- **Tarefas**:
1 > Responda às perguntas a seguir com base no texto sobre as periferias:
(a) Em que universidade Jailson Souza e Silva é professor?
(b) Que organização ele fundou?
(c) Segundo ele, de que é fruto o reconhecimento das periferias?
2 > Escreva, por favor, a continuação do texto sobre as periferias a partir da última frase.

- **Bloco de texto**:
################
“O campo de representações é um campo de disputa tão importante, pois o simbólico constitui o real”, diz Jailson Souza e Silva, geógrafo, professor da Universidade Federal Fluminense e fundador do Observatório de Favelas e conselheiro da Fundação Tide Setubal. Quando pensa em disputas simbólicas, Jailson tem em mente a guerra de narrativas sobre as periferias e favelas, com discursos enfatizando a ausência e a carência em competição com visões que levam em conta os talentos e força dos territórios. “Cada vez mais se rompe uma perspectiva civilizatória em torno das periferias, que busca formar as pessoas de cima pra baixo, e cada vez mais as elas ocupam um lugar central nas cidades. Esse reconhecimento não é derivado apenas da boa vontade das classes dominantes. É fruto da própria força, potência e capacidade de ação dos agentes e atores das periferias”, diz o geógrafo em conversa com a Fundação Tide Setubal.
################
- **Dados armazenados**:
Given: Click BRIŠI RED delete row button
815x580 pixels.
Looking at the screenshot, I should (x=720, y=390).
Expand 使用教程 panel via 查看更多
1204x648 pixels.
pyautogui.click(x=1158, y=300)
################
- **Respostas dadas**:
1 >
(a) Na Universidade Federal Fluminense.
(b) O Observatório de Favelas.
(c) Da própria força, potência e capacidade de ação dos agentes e atores das periferias.

2 >
Em tempos de polarização ideológica e narrativa, Jailson fala sobre a evolução do discurso sobre favelas, o conservadorismo e sua resposta ao assassinato de Marielle e sobre formas de valorizar os talentos das periferias. O pesquisador também comenta sua recente entrada para o conselho da Fundação Tide Setubal: “Me senti muito acolhido na primeira reunião, muito à vontade para falar um pouco da minha história, de como constituímos nosso trabalho. Por ser uma organização familiar, me senti integrante de uma instituição que é criada com muito cuidado e adesão de todos, isso me deu satisfação. Mais do que acolhido na dimensão institucional, me senti acolhido pela galera que está muito a fim de contribuir, que acredita que a periferia, os negros e as mulheres devem ter mais espaço para suas realizações”. Leia e entrevista completa:
Quais são os maiores problemas na narrativa sobre favelas no Brasil?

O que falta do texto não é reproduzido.